Suggestion: Separate input and output path vairables

PhilHibbs · Post by **PhilHibbs** » Wed May 17, 2006 3:47 am

All of our jobs have a "ROOT" parameter, which specifies th root directory where all files are to be located. This parameter is different, for example, for development, QA, and production runs. The three values are "/home/migration/Dev", "/home/migration/QA", and "/home/migration/Prod".

My suggestion is that if you are going to use a system like this, you should instead implement two parameters: input and output (or source and destination); "IROOT" and "OROOT", or "SROOT" and "DROOT" depending on your preference.

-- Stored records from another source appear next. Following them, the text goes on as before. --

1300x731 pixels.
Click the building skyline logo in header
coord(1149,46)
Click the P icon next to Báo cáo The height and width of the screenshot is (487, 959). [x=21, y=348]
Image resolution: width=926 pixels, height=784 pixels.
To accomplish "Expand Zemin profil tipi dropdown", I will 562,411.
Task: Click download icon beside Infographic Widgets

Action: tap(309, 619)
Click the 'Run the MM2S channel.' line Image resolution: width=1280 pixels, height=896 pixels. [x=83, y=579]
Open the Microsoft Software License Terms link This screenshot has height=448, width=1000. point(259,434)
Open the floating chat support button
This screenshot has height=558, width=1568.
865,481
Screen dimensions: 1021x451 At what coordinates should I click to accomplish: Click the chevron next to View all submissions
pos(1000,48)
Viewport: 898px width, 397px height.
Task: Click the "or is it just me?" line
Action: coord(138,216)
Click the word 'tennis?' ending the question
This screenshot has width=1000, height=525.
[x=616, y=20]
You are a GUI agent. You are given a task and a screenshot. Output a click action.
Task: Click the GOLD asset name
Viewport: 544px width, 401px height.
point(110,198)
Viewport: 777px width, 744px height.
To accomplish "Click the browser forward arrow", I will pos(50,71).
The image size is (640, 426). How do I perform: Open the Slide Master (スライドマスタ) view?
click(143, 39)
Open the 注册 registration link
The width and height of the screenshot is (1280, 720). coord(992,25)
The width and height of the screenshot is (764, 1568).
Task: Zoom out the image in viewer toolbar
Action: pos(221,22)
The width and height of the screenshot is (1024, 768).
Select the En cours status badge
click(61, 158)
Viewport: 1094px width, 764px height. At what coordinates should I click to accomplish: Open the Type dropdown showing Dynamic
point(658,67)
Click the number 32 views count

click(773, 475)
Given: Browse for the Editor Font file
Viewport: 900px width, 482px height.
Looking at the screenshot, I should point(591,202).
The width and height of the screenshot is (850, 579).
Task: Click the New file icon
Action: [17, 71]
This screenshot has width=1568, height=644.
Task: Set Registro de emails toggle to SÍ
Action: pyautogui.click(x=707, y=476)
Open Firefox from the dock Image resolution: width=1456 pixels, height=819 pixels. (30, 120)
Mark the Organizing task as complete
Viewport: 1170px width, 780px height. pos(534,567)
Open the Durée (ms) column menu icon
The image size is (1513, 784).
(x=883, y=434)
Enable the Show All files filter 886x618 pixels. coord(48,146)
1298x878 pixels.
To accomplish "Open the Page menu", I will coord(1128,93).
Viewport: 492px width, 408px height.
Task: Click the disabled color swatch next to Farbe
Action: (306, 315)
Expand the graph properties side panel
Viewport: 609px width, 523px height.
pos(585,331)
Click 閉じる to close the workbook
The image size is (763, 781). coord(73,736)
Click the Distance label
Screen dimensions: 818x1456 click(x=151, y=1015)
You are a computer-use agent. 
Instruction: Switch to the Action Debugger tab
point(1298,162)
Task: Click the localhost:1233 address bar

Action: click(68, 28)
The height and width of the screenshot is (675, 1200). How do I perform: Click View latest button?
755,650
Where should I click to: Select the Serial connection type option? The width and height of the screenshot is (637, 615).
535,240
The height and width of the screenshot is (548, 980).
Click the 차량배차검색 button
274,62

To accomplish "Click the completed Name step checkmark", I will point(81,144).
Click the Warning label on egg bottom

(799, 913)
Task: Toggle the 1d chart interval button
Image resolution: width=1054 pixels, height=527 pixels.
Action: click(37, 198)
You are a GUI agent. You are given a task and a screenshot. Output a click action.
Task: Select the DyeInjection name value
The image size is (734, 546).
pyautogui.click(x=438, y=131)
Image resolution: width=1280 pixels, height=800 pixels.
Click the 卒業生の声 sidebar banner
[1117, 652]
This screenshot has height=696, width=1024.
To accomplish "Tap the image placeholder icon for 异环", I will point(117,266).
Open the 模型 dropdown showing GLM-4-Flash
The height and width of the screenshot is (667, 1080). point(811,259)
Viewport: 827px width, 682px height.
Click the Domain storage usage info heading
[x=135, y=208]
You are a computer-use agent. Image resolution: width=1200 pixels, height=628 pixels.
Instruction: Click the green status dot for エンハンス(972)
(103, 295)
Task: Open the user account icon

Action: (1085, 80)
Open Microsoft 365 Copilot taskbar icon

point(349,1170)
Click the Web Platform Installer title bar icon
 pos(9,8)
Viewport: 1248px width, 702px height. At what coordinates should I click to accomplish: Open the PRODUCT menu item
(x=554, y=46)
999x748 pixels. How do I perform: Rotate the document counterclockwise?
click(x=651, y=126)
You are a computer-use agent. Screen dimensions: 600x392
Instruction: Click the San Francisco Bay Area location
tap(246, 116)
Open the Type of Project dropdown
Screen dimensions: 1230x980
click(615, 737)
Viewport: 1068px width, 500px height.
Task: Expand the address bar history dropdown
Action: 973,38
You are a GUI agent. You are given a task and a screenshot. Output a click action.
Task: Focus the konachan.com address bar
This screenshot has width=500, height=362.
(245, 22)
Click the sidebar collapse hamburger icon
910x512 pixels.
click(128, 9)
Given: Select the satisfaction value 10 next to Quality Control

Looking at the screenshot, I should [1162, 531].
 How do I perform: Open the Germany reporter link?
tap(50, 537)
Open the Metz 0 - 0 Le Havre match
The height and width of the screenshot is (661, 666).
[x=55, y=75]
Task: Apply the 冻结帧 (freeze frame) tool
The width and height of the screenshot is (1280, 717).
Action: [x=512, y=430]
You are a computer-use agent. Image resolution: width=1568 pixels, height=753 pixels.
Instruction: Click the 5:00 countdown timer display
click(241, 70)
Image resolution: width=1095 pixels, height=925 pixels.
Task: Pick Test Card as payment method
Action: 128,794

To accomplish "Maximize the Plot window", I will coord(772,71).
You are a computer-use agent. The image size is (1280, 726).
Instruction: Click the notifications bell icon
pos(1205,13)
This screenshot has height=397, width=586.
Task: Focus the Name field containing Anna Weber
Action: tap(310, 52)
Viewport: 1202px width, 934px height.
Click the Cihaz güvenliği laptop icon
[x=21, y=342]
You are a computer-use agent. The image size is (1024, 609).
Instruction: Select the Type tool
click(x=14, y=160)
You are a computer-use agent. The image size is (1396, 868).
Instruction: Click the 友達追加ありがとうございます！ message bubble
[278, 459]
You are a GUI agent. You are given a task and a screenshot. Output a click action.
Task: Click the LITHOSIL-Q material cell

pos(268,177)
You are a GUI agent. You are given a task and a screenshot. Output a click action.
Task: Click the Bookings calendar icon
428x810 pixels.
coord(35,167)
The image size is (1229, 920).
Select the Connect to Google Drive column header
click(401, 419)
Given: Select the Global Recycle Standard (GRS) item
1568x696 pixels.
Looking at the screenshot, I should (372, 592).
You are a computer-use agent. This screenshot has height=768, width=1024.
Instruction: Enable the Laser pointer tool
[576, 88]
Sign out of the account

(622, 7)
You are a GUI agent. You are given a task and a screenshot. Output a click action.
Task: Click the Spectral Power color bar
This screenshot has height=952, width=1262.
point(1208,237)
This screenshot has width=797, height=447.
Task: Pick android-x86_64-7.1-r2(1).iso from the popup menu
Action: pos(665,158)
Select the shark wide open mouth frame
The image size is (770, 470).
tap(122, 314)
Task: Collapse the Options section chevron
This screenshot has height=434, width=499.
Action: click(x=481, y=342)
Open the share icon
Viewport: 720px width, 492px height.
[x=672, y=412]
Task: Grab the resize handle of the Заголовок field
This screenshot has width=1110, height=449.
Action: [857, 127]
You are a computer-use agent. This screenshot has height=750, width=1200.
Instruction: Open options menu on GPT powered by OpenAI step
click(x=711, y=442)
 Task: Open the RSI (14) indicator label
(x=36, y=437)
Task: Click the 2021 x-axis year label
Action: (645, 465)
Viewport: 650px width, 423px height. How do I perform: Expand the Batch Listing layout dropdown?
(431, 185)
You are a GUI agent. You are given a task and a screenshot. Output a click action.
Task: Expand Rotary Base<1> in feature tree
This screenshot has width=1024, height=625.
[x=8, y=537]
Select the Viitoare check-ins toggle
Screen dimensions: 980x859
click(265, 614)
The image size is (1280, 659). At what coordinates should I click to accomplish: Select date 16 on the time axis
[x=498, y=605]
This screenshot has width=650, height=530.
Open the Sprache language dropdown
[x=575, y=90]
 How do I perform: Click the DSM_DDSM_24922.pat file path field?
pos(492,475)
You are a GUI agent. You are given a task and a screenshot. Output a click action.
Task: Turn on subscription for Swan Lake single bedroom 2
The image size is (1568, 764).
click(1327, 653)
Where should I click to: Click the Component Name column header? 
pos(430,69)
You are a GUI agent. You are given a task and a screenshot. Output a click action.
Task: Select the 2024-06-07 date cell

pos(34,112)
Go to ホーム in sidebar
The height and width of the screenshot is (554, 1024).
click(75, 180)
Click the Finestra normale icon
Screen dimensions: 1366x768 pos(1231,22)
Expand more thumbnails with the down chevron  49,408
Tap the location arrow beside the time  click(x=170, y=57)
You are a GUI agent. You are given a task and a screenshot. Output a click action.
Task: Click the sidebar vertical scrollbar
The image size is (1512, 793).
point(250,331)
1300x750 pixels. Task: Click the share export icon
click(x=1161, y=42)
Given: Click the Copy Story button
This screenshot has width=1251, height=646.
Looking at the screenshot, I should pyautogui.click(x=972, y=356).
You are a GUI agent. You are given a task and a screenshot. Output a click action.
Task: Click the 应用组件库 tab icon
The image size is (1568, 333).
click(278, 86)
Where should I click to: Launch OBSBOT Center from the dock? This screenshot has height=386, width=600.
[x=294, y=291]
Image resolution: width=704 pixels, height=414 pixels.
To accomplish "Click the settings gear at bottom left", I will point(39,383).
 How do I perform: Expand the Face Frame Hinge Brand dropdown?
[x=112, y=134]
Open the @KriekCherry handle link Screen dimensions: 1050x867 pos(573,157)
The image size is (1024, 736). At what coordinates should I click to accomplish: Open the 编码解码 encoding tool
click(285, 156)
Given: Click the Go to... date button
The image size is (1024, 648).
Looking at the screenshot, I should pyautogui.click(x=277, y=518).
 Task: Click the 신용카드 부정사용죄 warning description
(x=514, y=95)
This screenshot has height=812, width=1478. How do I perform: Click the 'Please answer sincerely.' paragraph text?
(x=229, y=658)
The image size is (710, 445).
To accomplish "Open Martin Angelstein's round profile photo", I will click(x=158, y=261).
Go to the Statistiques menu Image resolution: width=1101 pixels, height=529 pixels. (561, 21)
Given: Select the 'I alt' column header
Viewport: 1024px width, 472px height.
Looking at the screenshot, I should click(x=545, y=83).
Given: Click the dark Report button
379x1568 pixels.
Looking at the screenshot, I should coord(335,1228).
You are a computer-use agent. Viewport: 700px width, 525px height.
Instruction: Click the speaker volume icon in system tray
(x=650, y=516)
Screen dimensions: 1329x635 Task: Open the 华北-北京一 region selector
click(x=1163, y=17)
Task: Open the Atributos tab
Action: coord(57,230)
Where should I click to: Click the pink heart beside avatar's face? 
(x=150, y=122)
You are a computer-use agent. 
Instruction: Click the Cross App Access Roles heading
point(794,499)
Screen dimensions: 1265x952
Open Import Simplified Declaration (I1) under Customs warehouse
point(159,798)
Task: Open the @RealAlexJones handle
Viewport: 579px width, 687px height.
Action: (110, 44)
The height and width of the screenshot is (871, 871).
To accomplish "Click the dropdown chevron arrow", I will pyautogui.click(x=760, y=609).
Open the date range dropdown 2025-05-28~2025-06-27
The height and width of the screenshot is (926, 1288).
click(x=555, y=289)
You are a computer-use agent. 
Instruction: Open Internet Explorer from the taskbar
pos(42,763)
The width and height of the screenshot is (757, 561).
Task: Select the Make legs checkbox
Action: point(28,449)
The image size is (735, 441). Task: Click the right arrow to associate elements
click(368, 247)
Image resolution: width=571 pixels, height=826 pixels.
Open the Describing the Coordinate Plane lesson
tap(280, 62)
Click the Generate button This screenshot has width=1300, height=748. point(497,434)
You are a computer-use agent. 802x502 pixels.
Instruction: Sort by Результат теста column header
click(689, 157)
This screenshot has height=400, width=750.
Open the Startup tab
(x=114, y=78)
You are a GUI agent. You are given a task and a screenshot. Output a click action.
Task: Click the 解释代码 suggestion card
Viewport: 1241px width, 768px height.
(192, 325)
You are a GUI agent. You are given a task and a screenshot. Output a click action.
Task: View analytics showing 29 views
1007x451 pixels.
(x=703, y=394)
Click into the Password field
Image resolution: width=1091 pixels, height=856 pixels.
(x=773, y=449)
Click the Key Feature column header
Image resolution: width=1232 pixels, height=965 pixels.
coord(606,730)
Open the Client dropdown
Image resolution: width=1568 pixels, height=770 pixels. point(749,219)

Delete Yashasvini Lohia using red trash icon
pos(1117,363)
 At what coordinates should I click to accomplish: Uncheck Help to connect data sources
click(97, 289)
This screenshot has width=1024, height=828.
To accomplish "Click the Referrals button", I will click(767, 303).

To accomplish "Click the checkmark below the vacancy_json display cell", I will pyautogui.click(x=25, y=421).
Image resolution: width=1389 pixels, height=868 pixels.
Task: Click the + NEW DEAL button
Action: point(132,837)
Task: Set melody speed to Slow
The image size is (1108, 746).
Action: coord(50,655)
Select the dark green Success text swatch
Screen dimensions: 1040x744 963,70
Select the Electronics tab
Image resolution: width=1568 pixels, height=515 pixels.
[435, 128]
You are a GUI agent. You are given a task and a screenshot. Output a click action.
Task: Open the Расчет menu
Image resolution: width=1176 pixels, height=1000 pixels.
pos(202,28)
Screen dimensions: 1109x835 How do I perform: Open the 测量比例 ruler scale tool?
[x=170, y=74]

Recently I have wanted to run the development version of a job, but read the source data from the QA environment while still sending output to the development environment. I have done this by making a CopyOf the job, and editing all the source file paths to insert a hard-coded value instead of the parameter. If I had thought of this earlier, and implemented two parameters instead of one, then this kind of run would be much easier.

I am interested to hear other suggestions as to how file locations are parameterised in other peoples' projects.

ashwin141 · Post by **ashwin141** » Wed May 17, 2006 4:53 am

Hi Phil

We did this in a bit different way. We were supposed to three different directories for Development (dev) , UAT (int) and Production (prod).

The manner in which we did it is, we kept the entire directory structure and file naming convention same on all the three servers. While parametrising it for UAT and Production we simply changed 'dev' to 'int' and 'prod' respectively. This was a one time process and it helped us to have a smooth run for UAT and Production.

Regards
Ashwin

PhilHibbs · Post by **PhilHibbs** » Wed May 17, 2006 5:07 am

ashwin141 wrote:Hi Phil

We did this in a bit different way. ... While parametrising it for UAT and Production we simply changed 'dev' to 'int' and 'prod' respectively. This was a one time process and it helped us to have a smooth run for UAT and Production.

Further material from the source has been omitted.